The Senate has passed an amendment to the Electoral Act 2026 aimed at establishing clear jurisdiction for pre-election matters and reducing conflicting court judgments arising from disputes over party primaries and candidate nominations.
According to a report by TheCable, the bill, sponsored by Simon Lalong, senator representing Plateau South and chairman of the Senate Committee on Electoral Matters, passed second and third readings on Thursday.
The proposed amendment seeks to curb the practice known as “forum shopping”, where litigants file similar cases in multiple courts across different jurisdictions in search of favourable rulings.
Under the legislation, designated courts would exclusively handle pre-election disputes in a bid to prevent contradictory judgments from courts of coordinate jurisdiction.
Lawmakers said the amendment would also streamline the resolution of disputes linked to party primaries and ensure the legal status of candidates is settled before general elections are conducted.
The bill further reinforces timelines for the Independent National Electoral Commission (INEC) to finalise candidate lists, a move senators said would improve electoral planning and stability.
The amendment represents the first major revision to the Electoral Act 2026, which President Bola Tinubu signed into law on February 18.
While the 2026 Act formally integrated the Bimodal Voter Accreditation System (BVAS) and electronic transmission of election results into Nigeria’s electoral framework, senators argued that unresolved ambiguities surrounding pre-election litigation required urgent legislative clarification.
Leading debate on the bill, Senator Lalong said the credibility of democracy depended not only on elections themselves but also on the certainty and integrity of the legal processes preceding them.
“Democracy thrives not merely on the conduct of elections, but also on the credibility, certainty, and predictability of the legal process that precedes the post-election,” he said.
“The discrepancy of candidates and the integrity of party primaries are foundational pillars of representative democracy.
“Where the legal framework regulating the pre-election dispute is uncertain or conflicting, the entire electoral architecture becomes vulnerable to confusion, forum shopping, contradictory judgments, and unnecessary delays.”
Lalong said the bill proposes amendments to Section 29 of the Electoral Act and introduces a new Section 29A to clearly define jurisdictional competence in pre-election matters.
According to him, the amendment to Section 29(5) would permit aspirants to institute legal actions either in the Federal Capital Territory or in the jurisdiction where the cause of action originated.
“This amendment is both practical and equitable,” he said.
“It reduces hardship on litigants, improves access to justice and aligns electoral adjudication with territorial realities surrounding political primaries and nomination processes.”
The senator explained that the proposed Section 29A would establish that pre-election matters relating to National Assembly, governorship and state assembly elections would originate at the Federal High Court, with appeals proceeding to the Court of Appeal.
Disputes involving presidential and vice-presidential elections, he added, would originate at the Court of Appeal, with appeals proceeding directly to the Supreme Court.
“Mr President, this proposal is not arbitrary,” Lalong said.
“It is rooted firmly in constitutional logic, judicial efficiency, and the drafting of hierarchy of courts.”
He also argued that the amendment would eliminate the “dangerous practice” of litigants filing multiple suits in different judicial divisions in search of favourable court orders.
“Such practices erode public confidence in the judiciary and undermine electoral stability,” he said.
“By expressly providing that no court shall entertain pre-election matters except in accordance with the proposed Section 29A, this amendment introduces certainty and procedural discipline into electoral adjudication.”
Several senators supported the proposal during debate.
Mohammed Monguno, Senate Chief Whip and senator representing Borno North, described the amendment as necessary to address abuse of judicial process in election matters.
“This amendment is apt and germane.
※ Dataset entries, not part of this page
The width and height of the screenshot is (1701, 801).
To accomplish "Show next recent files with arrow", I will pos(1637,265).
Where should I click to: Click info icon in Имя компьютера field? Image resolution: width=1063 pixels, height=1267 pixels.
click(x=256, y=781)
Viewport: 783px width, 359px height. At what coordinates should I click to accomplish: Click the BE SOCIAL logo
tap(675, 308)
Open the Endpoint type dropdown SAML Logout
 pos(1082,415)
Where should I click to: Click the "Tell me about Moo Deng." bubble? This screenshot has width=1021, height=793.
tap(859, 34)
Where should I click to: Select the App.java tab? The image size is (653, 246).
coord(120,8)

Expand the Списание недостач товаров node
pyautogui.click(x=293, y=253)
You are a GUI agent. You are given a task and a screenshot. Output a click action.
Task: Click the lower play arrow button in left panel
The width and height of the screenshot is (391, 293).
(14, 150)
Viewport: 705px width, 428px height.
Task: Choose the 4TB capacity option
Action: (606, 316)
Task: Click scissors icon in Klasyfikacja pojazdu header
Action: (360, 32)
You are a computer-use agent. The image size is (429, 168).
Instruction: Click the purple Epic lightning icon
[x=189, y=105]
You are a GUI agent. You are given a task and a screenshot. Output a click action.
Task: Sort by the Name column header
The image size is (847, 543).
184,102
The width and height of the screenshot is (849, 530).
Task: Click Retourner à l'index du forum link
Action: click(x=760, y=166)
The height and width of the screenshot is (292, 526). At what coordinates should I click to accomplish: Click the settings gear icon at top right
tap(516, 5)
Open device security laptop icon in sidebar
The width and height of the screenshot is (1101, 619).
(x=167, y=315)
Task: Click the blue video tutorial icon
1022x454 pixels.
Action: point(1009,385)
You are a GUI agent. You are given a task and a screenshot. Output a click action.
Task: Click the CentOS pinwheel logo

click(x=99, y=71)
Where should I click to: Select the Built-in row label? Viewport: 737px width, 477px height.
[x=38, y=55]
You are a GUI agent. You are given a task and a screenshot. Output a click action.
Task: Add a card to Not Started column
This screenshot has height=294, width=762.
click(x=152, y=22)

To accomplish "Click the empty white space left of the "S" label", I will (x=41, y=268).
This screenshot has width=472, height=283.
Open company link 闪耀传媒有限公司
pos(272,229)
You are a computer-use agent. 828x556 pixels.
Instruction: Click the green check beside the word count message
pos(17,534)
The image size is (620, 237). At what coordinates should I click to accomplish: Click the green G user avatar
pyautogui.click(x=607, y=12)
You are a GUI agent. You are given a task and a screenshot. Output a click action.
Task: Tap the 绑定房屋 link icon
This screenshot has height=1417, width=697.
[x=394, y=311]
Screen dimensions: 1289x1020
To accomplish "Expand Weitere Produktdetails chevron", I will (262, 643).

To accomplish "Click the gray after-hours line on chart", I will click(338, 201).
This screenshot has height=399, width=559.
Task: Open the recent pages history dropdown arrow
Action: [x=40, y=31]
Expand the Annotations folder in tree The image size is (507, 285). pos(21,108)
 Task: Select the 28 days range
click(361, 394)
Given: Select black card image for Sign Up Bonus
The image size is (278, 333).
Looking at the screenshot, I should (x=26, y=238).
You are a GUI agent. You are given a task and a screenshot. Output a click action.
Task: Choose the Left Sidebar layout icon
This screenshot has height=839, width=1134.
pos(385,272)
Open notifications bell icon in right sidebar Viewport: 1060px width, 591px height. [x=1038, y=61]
This bill seeks to nip in the bud the ugly scenario of forum shopping whereby litigants file election matters at their will in different jurisdictions in order to seek for favourable orders in their favour,” Monguno said.
Ekong Sampson, senator representing Akwa Ibom South, warned that forum shopping posed a threat to democratic stability.
“So much has been said about the dangers of forum shopping, where litigants explore a space that favours them, to find suits that will favour them. This is dangerous to democracy. This is dangerous to our political space,” he said.
Adams Oshiomhole, senator representing Edo North, also backed the legislation, saying it would help reduce prolonged litigation over candidate nominations.
“I’d like to lend my support to this proposed amendment. I’m very clear it does not in any way violate the constitution of Nigeria and these objectives are also very clear and unambiguous,” Oshiomhole said.
The House of Representatives had earlier passed the bill on Thursday.